WHAT THIS MEANS, FROM STEFANIE JACKMAN OF BALLARD SPAHR: Under the current administration, it should not come as any surprise that both sides think the CFPB is unconstitutional as structured. Indeed, both are inviting the Court to distinguish or overturn the Humphrey’s Executor decision. In fact, there is an interesting argument in the briefing that, taken to its extreme, Humphrey’s Executor could allow Congress to essentially usurp all of the Executive branch’s control over its administrative agencies (unlikely, in my view, but still intellectually stimulating to ponder) and therefore, must be circumscribed. But where I think the rubber meets the road here is whether or not the Court will (or even, should) sever any provision of Dodd Frank that the Court finds unconstitutional. I predict that Chief Justice Roberts and Justice Kavanaugh are likely to be important (deciding) votes in the Court’s final opinion. Both are on prior record expressing their respective view that Congress (not the Court) should resolve issues of “what do we do now” when their statutes are determined to suffer from legal deficiencies. I also do not assume that history will simply repeat itself on this issue with respect to Justice Kavanaugh on severability. Notwithstanding his holding in the PHH decision while sitting on the DC Circuit bench, a reading of that decision does not suggest that Justice Kavanaugh holds some sort of deeply rooted. R opinion herero. Instead, his opinion read more as if Justice Kavanaugh believed that outcome in PHH on severability was mandated by Supreme Court precedent. Now that Justice Kavanaugh sits on the Court, I am not sure he will feel so constrained and could reach a different decision.

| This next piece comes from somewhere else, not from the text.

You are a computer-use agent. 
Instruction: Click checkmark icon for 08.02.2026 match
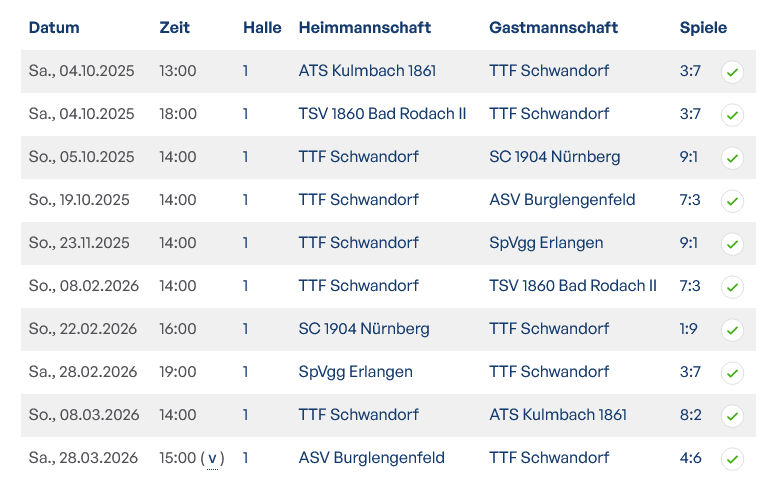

We all may be well advised brush up on what legal arguments exist to challenge any active CFPB lawsuits, investigations, and exams, as well as any ongoing consent order obligations and requirements in the event of a decision holding that the CFPB as structured is unconstitutional but which does not then provide the resulting remedy.
State Appeals Court Rules Lack of License Not Enough to Sever Arbitration
A state Appeals court in New Jersey has upheld a lower court’s ruling that a debt buyer that purchased a delinquent account and subsequently sued to collect on the unpaid debt is entitled to the same arbitration clause from the original agreement, even though the debt buyer was not licensed in New Jersey. More details here.
WHAT THIS MEANS, FROM BRIT SUTTELL OF BARRON & NEWBURGER: The Court in this decision highlights that arbitration clauses are purely contractual and that failure of the debt buyer to hold a state-required license is not enough to undercut the original contract. It all boils down to the actual language contained in the arbitration agreement. In this case the language clearly provided that any claims related to the “application, enforceability or interpretation” of the arbitration clause must be decided by the arbitrator. It is entirely possible that had the arbitration clause been more ambivalent regarding issues of application and enforceability with respect to the arbitration clause, the outcome could have been different. The most important factor in determining arbitrability always goes back to the actual language of the arbitration clause. Even though many of the arbitration clauses in credit card agreements are written in tiny print, any case which may involve an arbitration clause must start with the exact arbitration language. The case reminds me of an adage from my property professor in law school, “You are paid to read tiny print.”